DESCRIPTION (provided by applicant): This is a revised proposal for an R21 Exploratory / Developmental Bioengineering Research Grant (EBRG) under PA-10-010 as an investigator-initiated application for developing a nanocomposite drug delivery system. The proposed drug delivery system consists of a degradable, thermally-responsive hydrogel nanosphere encapsulating a single domain paramagnetic iron oxide nanoparticle to release drug by swelling once magnetically-triggered. AC inductive heating of the magnetic nanoparticle conducts heat into the surrounding 'nanogel', which forces it to swell and imbibe physiological solvent. The swollen gel then releases incorporated drug agents for localized therapeutic delivery by diffusion and convective currents created during cyclical swelling and collapsing. The carriers will be designed for optimal in vivo targeting utility based on size, shape, charge, deformability, hydrophilicity, and degradability. Additionally, nanogel carriers will be surface modified for immune 'stealthing' to prolong circulation times, and with antibodies to facilitate active targeting. This composite drug delivery system can be used to concentrate therapeutics locally with release initiated by an external triggering mechanism and with enhanced medical imaging contrast if desired. In the development of this system, several fundamental challenges regarding nanogel drug delivery will be addressed. Specifically, the impact of temperature excursions and volume swelling responses will be examined to determine their impact on carrier stability, active targeting, and on non-specific protein adsorption. Furthermore, a novel testing apparatus will be fabricated that allows for swelling kinetics experiments as a function of carrier size. This will allow predictions to be made as to time to equilibrium and solute transport times with very small particulate carriers. Specific antibodies have been selected to enhance uptake by targeted cells overexpressing the desired receptor. Finally, nanocarriers will be tested in vitro to establish cytocompatibility, uptake performance, and required magnetic field strengths for triggering.

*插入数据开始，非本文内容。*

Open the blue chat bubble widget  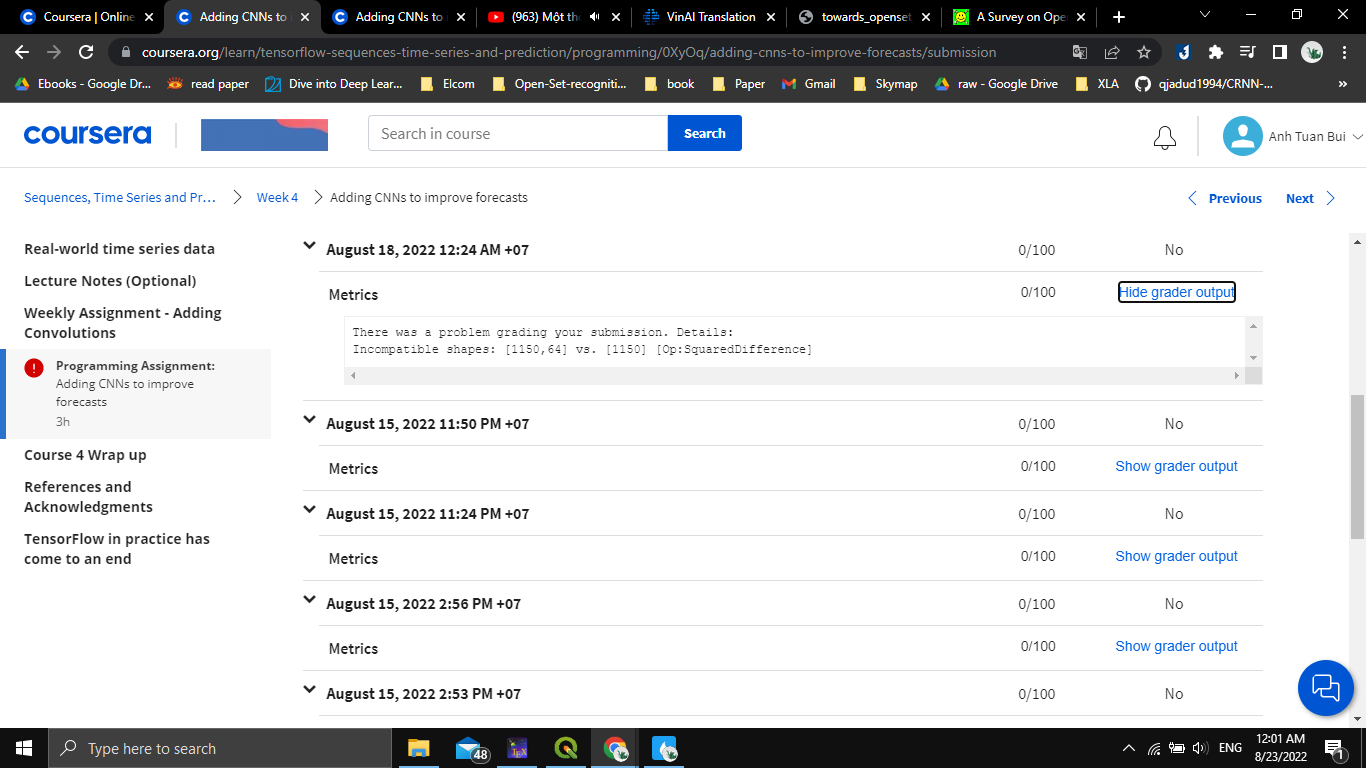pyautogui.click(x=1325, y=688)

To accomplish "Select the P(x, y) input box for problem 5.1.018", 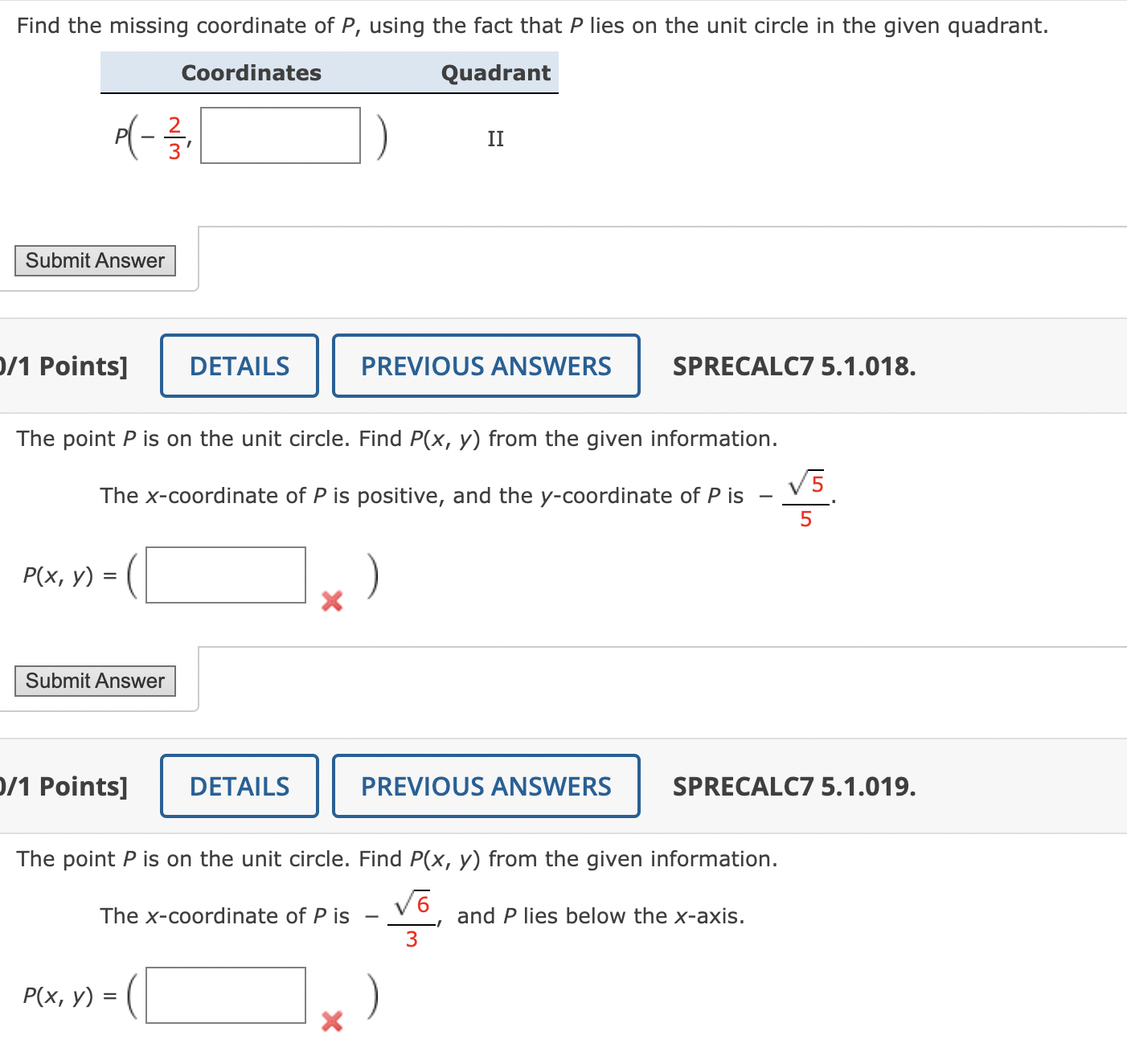I will tap(225, 575).
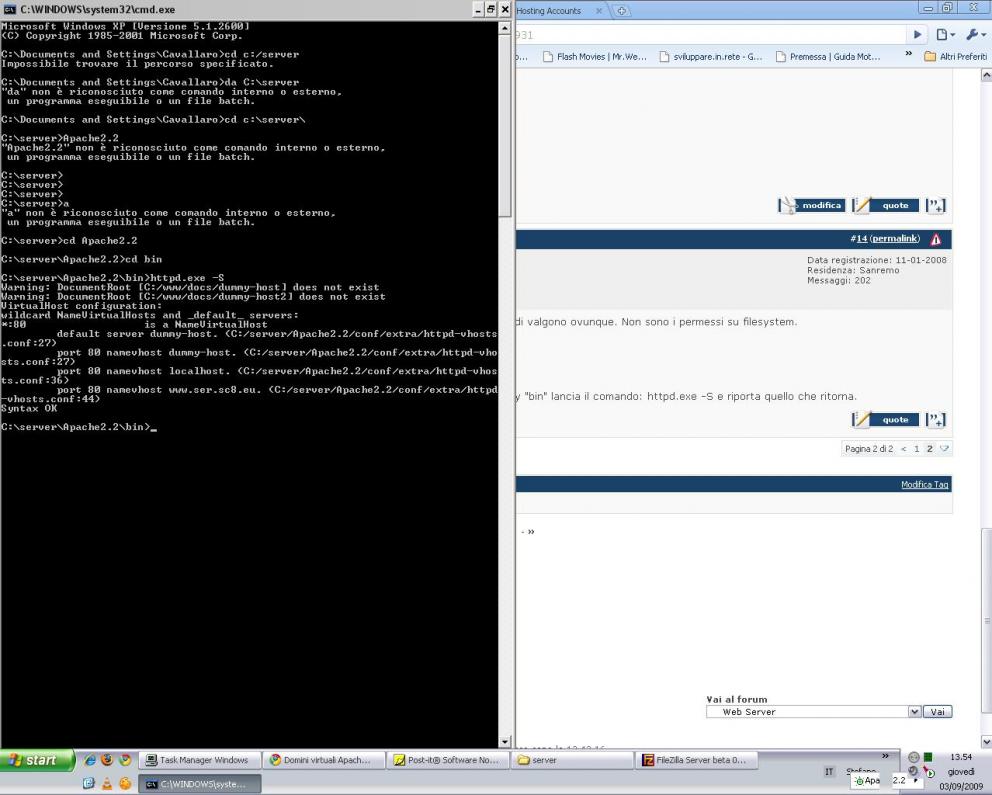Click the report post warning triangle
Viewport: 992px width, 795px height.
tap(936, 239)
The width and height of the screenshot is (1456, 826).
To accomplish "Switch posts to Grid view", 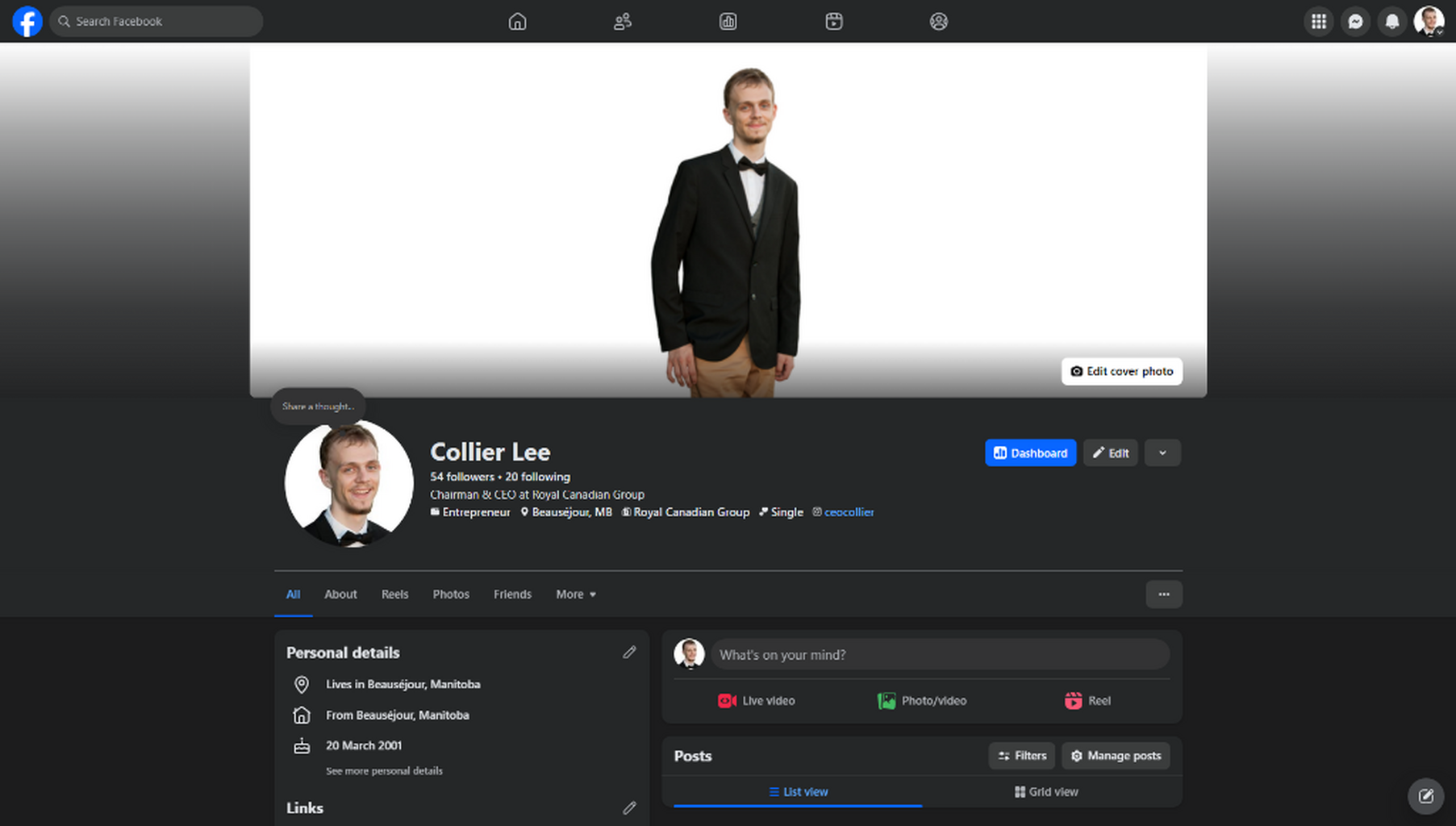I will click(x=1046, y=791).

描述（由申请人提供）：这是对PA-10-010下的R21探索性 /发育生物工程研究赠款（EBRG）的修订建议，作为研究者发起的纳米复合药物输送系统的研究申请。所提出的药物输送系统由可降解的，热响应的水凝胶纳米层封装，封装了单个结构域的氧化铁氧化铁纳米颗粒，一旦磁触发，可以通过肿胀来释放药物。磁性纳米颗粒的交流电感加热向周围的“纳米凝胶”进行热量，从而迫使其膨胀和吸收生理溶剂。然后，肿胀的凝胶将掺入的药物释放，以通过在周期性肿胀和崩溃期间产生的扩散和对流电流进行局部治疗递送。该载体将根据大小，形状，充电性，可变形性，亲水性和降解性而设计为最佳体内靶向实用性。此外，将对纳米凝胶载体进行表面修饰，以通过延长循环时间，并具有抗体以促进主动靶向。该复合药物输送系统可用于将治疗剂浓缩，并通过外部触发机制引发的释放，并具有增强的医学成像对比度。 在该系统的开发中，将解决有关纳米凝胶药物输送的一些基本挑战。具体而言，将检查温度偏移和体积肿胀反应的影响，以确定它们对载体稳定性，主动靶向和非特异性蛋白质吸附的影响。此外，将制造出一种新型的测试设备，允许溶胀动力学实验随载体大小的函数。这将允许对具有非常小的颗粒载体的平衡和溶质传输时间进行预测。已经选择了特定的抗体来通过过表达所需受体的靶向细胞来增强摄取。最后，将在体外测试纳米载体，以建立细胞相容性，吸收性能以及所需的磁场强度以触发。